Collected data
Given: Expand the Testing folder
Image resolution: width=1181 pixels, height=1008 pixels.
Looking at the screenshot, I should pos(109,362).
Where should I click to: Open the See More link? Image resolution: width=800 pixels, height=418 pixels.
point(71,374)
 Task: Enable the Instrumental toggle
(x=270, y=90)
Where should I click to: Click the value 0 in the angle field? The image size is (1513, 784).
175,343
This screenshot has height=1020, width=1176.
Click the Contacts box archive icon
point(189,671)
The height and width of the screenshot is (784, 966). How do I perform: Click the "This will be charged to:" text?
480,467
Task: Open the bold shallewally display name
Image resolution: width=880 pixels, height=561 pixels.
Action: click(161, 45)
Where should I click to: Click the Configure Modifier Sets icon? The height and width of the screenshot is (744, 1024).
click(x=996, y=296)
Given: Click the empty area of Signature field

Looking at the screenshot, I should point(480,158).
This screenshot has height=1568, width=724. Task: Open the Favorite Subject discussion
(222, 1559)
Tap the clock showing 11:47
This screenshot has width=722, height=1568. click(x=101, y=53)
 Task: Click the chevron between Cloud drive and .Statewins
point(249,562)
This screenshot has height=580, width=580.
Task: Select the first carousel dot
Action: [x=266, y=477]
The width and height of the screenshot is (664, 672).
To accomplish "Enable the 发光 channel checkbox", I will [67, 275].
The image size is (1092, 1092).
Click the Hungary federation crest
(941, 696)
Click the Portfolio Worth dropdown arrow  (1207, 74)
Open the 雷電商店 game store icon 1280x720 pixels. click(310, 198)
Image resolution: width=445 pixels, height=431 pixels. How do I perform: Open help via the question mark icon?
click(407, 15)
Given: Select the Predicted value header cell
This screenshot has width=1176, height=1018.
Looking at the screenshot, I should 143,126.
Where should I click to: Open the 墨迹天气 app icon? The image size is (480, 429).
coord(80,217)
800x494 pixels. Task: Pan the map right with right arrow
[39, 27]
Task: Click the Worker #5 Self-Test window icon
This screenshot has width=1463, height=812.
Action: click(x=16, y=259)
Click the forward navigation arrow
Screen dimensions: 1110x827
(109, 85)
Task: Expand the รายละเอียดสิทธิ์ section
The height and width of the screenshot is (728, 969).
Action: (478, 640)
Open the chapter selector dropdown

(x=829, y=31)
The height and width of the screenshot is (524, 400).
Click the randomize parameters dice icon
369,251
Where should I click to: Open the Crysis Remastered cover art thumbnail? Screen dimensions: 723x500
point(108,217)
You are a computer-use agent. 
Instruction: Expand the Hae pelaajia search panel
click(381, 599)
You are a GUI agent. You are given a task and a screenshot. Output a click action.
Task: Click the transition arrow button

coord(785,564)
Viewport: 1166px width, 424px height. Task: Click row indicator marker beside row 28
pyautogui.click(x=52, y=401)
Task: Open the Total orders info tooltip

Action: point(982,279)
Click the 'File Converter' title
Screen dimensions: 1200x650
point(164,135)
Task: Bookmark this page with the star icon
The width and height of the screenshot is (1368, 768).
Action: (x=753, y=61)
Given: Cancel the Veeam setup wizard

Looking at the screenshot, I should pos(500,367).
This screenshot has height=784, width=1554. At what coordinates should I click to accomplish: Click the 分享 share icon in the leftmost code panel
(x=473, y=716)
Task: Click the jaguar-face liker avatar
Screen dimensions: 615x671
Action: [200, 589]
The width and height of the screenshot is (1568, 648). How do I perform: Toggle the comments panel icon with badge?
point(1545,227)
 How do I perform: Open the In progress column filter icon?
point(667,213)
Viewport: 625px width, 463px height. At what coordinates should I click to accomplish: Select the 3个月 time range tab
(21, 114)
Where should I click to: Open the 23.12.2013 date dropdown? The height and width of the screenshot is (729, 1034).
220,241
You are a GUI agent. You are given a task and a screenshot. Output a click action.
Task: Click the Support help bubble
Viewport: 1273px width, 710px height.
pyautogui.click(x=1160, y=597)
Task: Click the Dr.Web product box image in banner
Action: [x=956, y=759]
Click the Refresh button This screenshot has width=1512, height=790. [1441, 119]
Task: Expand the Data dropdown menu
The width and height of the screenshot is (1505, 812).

_PROBLEM TO SOLVE_
The answer must be the complete set of entries, retyped exactly.

_COMPLETED EXERCISE_
Given: Expand the Testing folder
Image resolution: width=1181 pixels, height=1008 pixels.
Looking at the screenshot, I should pos(109,362).
Where should I click to: Open the See More link? Image resolution: width=800 pixels, height=418 pixels.
point(71,374)
 Task: Enable the Instrumental toggle
(x=270, y=90)
Where should I click to: Click the value 0 in the angle field? The image size is (1513, 784).
175,343
This screenshot has height=1020, width=1176.
Click the Contacts box archive icon
point(189,671)
The height and width of the screenshot is (784, 966). How do I perform: Click the "This will be charged to:" text?
480,467
Task: Open the bold shallewally display name
Image resolution: width=880 pixels, height=561 pixels.
Action: click(161, 45)
Where should I click to: Click the Configure Modifier Sets icon? The height and width of the screenshot is (744, 1024).
click(x=996, y=296)
Given: Click the empty area of Signature field

Looking at the screenshot, I should point(480,158).
This screenshot has height=1568, width=724. Task: Open the Favorite Subject discussion
(222, 1559)
Tap the clock showing 11:47
This screenshot has width=722, height=1568. click(x=101, y=53)
 Task: Click the chevron between Cloud drive and .Statewins
point(249,562)
This screenshot has height=580, width=580.
Task: Select the first carousel dot
Action: [x=266, y=477]
The width and height of the screenshot is (664, 672).
To accomplish "Enable the 发光 channel checkbox", I will [67, 275].
The image size is (1092, 1092).
Click the Hungary federation crest
(941, 696)
Click the Portfolio Worth dropdown arrow  (1207, 74)
Open the 雷電商店 game store icon 1280x720 pixels. click(310, 198)
Image resolution: width=445 pixels, height=431 pixels. How do I perform: Open help via the question mark icon?
click(407, 15)
Given: Select the Predicted value header cell
This screenshot has width=1176, height=1018.
Looking at the screenshot, I should 143,126.
Where should I click to: Open the 墨迹天气 app icon? The image size is (480, 429).
coord(80,217)
800x494 pixels. Task: Pan the map right with right arrow
[39, 27]
Task: Click the Worker #5 Self-Test window icon
This screenshot has width=1463, height=812.
Action: click(x=16, y=259)
Click the forward navigation arrow
Screen dimensions: 1110x827
(109, 85)
Task: Expand the รายละเอียดสิทธิ์ section
The height and width of the screenshot is (728, 969).
Action: (478, 640)
Open the chapter selector dropdown

(x=829, y=31)
The height and width of the screenshot is (524, 400).
Click the randomize parameters dice icon
369,251
Where should I click to: Open the Crysis Remastered cover art thumbnail? Screen dimensions: 723x500
point(108,217)
You are a computer-use agent. 
Instruction: Expand the Hae pelaajia search panel
click(381, 599)
You are a GUI agent. You are given a task and a screenshot. Output a click action.
Task: Click the transition arrow button

coord(785,564)
Viewport: 1166px width, 424px height. Task: Click row indicator marker beside row 28
pyautogui.click(x=52, y=401)
Task: Open the Total orders info tooltip

Action: point(982,279)
Click the 'File Converter' title
Screen dimensions: 1200x650
point(164,135)
Task: Bookmark this page with the star icon
The width and height of the screenshot is (1368, 768).
Action: (x=753, y=61)
Given: Cancel the Veeam setup wizard

Looking at the screenshot, I should pos(500,367).
This screenshot has height=784, width=1554. At what coordinates should I click to accomplish: Click the 分享 share icon in the leftmost code panel
(x=473, y=716)
Task: Click the jaguar-face liker avatar
Screen dimensions: 615x671
Action: [200, 589]
The width and height of the screenshot is (1568, 648). How do I perform: Toggle the comments panel icon with badge?
point(1545,227)
 How do I perform: Open the In progress column filter icon?
point(667,213)
Viewport: 625px width, 463px height. At what coordinates should I click to accomplish: Select the 3个月 time range tab
(21, 114)
Where should I click to: Open the 23.12.2013 date dropdown? The height and width of the screenshot is (729, 1034).
220,241
You are a GUI agent. You are given a task and a screenshot. Output a click action.
Task: Click the Support help bubble
Viewport: 1273px width, 710px height.
pyautogui.click(x=1160, y=597)
Task: Click the Dr.Web product box image in banner
Action: [x=956, y=759]
Click the Refresh button This screenshot has width=1512, height=790. [1441, 119]
Task: Expand the Data dropdown menu
The width and height of the screenshot is (1505, 812).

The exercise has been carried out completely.